◆ TESTO DI RIFERIMENTO ◆
________________________________________
Il presidente ucraino ZelenskyIl presidente ucraino Zelensky

ZELENSKY APPARE NELL’ACCUSA FORMALE NELLO SCANDALO DI CORRUZIONE IN UCRAINA 

 

Il leader del regime di Kiev, Vladimir Zelensky, appare nell’accusa formale nel caso di corruzione di Timur Míndich, secondo quanto ha pubblicato sul canale Telegram il  deputato ucraino Alexei Goncharenko. Il documento è stato presentato dall’Ufficio nazionale anticorruzione ucraino (NABU) nell’ambito dell’indagine sul  caso di corruzione che ha scosso l’ambiente vicino al presidente ucraino. 

Secondo l’agenzia, l’indagine pre-processo ha stabilito che, entro gennaio-febbraio 2025, Míndich, noto anche come “il portafoglio” personale del leader del regime ucraino, ha approfittato della sua posizione e ha elaborato uno schema corrotto per arricchirsi illegalmente.
________________________________________
◆ ISTRUZIONI OPERATIVE ◆
A: Rispondi a queste domande sull'articolo dedicato allo scandalo di corruzione in Ucraina:
(i) Su quale canale Alexei Goncharenko ha pubblicato la notizia?
(ii) Quale ufficio ha presentato il documento?
(iii) Con quale soprannome è noto Míndich?
B: Nel passo dell'articolo sullo scandalo di corruzione in Ucraina che inizia con le parole "ZELENSKY APPARE NELL’ACCUSA" e si chiude dopo "per arricchirsi illegalmente.", sostituisci "deputato" con "parlamentare" e riporta il passo così modificato.
C: Elenca tutte le persone indicate per nome nell'articolo sullo scandalo di corruzione in Ucraina.
L'elenco non ha alcun ruolo in questo esercizio.
________________________________________
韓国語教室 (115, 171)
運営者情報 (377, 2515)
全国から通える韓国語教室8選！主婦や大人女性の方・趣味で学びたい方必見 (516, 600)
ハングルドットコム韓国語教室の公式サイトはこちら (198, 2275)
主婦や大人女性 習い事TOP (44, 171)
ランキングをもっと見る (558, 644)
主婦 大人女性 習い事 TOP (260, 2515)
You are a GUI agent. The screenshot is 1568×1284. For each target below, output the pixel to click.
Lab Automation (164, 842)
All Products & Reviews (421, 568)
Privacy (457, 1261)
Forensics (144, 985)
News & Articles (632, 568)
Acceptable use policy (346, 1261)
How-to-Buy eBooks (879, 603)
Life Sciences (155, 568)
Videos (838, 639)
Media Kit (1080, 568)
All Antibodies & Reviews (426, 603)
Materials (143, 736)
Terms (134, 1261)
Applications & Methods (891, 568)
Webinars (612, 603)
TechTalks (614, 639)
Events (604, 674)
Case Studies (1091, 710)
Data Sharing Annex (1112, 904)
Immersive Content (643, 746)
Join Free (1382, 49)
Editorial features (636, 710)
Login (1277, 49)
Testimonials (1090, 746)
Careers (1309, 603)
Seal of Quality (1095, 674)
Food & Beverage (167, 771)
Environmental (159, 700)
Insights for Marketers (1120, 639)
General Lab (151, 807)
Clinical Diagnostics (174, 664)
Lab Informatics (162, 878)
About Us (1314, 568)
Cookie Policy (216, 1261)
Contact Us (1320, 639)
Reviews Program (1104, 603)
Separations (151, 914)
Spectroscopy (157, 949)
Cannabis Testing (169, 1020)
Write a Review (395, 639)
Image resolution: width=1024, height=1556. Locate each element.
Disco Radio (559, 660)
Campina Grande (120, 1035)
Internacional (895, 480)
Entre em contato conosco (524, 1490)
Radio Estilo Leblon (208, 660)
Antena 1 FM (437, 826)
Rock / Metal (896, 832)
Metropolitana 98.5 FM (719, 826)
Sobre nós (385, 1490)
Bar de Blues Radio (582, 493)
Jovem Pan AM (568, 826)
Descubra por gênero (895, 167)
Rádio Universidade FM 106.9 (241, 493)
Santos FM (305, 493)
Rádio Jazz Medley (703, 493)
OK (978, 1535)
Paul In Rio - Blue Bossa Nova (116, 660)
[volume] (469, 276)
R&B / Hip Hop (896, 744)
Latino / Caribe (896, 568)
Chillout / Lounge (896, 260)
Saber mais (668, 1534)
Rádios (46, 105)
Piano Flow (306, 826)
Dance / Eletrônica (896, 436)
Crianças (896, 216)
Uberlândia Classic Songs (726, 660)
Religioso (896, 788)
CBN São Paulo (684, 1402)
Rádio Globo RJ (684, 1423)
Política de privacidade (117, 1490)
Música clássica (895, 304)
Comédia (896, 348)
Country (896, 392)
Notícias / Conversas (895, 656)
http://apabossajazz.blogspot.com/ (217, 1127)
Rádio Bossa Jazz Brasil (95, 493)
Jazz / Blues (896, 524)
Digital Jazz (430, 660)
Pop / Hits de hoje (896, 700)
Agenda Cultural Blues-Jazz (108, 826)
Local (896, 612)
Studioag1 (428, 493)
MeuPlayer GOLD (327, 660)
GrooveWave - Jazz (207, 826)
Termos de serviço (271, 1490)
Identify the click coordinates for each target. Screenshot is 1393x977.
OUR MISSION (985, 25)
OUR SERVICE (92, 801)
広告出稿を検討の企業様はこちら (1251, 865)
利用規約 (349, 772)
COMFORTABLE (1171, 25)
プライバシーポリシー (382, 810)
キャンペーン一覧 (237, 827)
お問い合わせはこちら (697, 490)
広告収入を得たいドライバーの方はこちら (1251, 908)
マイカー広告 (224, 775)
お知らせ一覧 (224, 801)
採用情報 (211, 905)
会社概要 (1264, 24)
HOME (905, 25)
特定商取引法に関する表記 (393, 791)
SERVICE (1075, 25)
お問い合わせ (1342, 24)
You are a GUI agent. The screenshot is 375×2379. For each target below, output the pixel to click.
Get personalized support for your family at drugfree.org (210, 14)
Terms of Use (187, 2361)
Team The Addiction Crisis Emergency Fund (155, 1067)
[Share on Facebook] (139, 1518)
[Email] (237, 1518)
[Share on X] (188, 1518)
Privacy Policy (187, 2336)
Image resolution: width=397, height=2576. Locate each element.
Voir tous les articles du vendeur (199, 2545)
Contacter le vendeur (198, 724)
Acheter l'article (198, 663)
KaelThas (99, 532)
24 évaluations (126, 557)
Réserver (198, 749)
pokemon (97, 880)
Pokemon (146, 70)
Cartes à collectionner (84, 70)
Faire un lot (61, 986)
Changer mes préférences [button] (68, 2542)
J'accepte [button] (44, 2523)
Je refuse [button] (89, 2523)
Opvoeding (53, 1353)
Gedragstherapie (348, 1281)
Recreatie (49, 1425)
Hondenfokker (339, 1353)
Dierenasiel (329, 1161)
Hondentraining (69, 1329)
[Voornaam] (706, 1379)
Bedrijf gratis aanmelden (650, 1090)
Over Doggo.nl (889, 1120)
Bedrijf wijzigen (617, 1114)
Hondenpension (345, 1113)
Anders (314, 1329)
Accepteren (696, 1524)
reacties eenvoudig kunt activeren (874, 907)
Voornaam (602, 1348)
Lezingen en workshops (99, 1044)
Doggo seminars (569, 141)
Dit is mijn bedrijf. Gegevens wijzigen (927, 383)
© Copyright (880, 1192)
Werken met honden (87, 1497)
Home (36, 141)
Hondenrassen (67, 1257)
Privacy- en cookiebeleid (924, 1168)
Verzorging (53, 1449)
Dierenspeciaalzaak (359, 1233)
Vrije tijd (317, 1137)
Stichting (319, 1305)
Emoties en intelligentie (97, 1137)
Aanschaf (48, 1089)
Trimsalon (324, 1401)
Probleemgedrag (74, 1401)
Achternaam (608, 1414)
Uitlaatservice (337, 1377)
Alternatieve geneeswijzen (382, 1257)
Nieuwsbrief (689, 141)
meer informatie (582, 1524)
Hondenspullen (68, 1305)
________________________________________
◆ SOLUZIONI ◆
A:
(i) Sul canale Telegram.
(ii) L'Ufficio nazionale anticorruzione ucraino (NABU).
(iii) È noto come "il portafoglio" personale del leader del regime ucraino.

B:
ZELENSKY APPARE NELL’ACCUSA FORMALE NELLO SCANDALO DI CORRUZIONE IN UCRAINA 

 

Il leader del regime di Kiev, Vladimir Zelensky, appare nell’accusa formale nel caso di corruzione di Timur Míndich, secondo quanto ha pubblicato sul canale Telegram il  parlamentare ucraino Alexei Goncharenko. Il documento è stato presentato dall’Ufficio nazionale anticorruzione ucraino (NABU) nell’ambito dell’indagine sul  caso di corruzione che ha scosso l’ambiente vicino al presidente ucraino. 

Secondo l’agenzia, l’indagine pre-processo ha stabilito che, entro gennaio-febbraio 2025, Míndich, noto anche come “il portafoglio” personale del leader del regime ucraino, ha approfittato della sua posizione e ha elaborato uno schema corrotto per arricchirsi illegalmente.

C: Vladimir Zelensky, Timur Míndich, Alexei Goncharenko